In Venice, Origami Deer is set to be suspended from a crane on a truck parked along the lagoon embankment, negotiations around which are ongoing. "The suspended state of the sculpture symbolises the uncertainty familiar to Ukrainians today and is a kind of metaphor for forced displacement," a project statement says. "Origami Deer was forced to leave its pedestal and is now wandering the world."

In the pavilion, located in the Arsenale, the exhibition will include archival materials related to the Budapest Memorandum and a multi-channel video installation that documents the journey of Origami Deer through Ukrainian cities and across Europe. Before Venice, the sculpture will be shown in Warsaw, Vienna, Prague, Berlin, Brussels and Paris.

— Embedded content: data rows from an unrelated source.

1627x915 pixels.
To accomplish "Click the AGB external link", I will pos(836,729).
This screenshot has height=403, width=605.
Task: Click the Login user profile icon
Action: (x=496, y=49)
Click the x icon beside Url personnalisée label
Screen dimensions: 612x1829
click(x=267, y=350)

Origami Deer’s original pedestal was made from a dismantled Soviet-era aircraft used to carry nuclear weapons. As the frontline approached Donetsk, it was moved by Kadyrova, a group of specialists and municipal workers from Pokrovsk, and the non-governmental organisation Museum Open for Renovation.

“[The aircraft] represented military power and a militarised state. We changed the shape and added concrete elements, and it became a contemporary art sculpture,” Kadyrova says. “When the evacuation of people started, the sculpture was evacuated as well. We cut it from the pedestal, lifted it with a crane, and moved it to a safer city. The object followed the same routes as people. The sculpture carries this history with it. It is no longer only an art object. It contains the experience of evacuation and movement.”

Kadyrova describes the war as "a black hole" adding that support from the international community is not enough. "It’s a horrible situation, not just at the front, but in the cities," she says. "Russia has more instruments to make propaganda and fake news. Some of their cultural projects function as political propaganda. Because of that Ukraine has fewer possibilities to communicate the reality to people”.

Tetyana Berezhna, the commissioner of the Ukrainian Pavilion, said at the Ukrainian pavilion announcement that it was important to raise the issue of security guarantees at this year's Venice Biennale. "Here Ukraine takes on the role of saying: look, security guarantees don't work, the world must review them,” she says.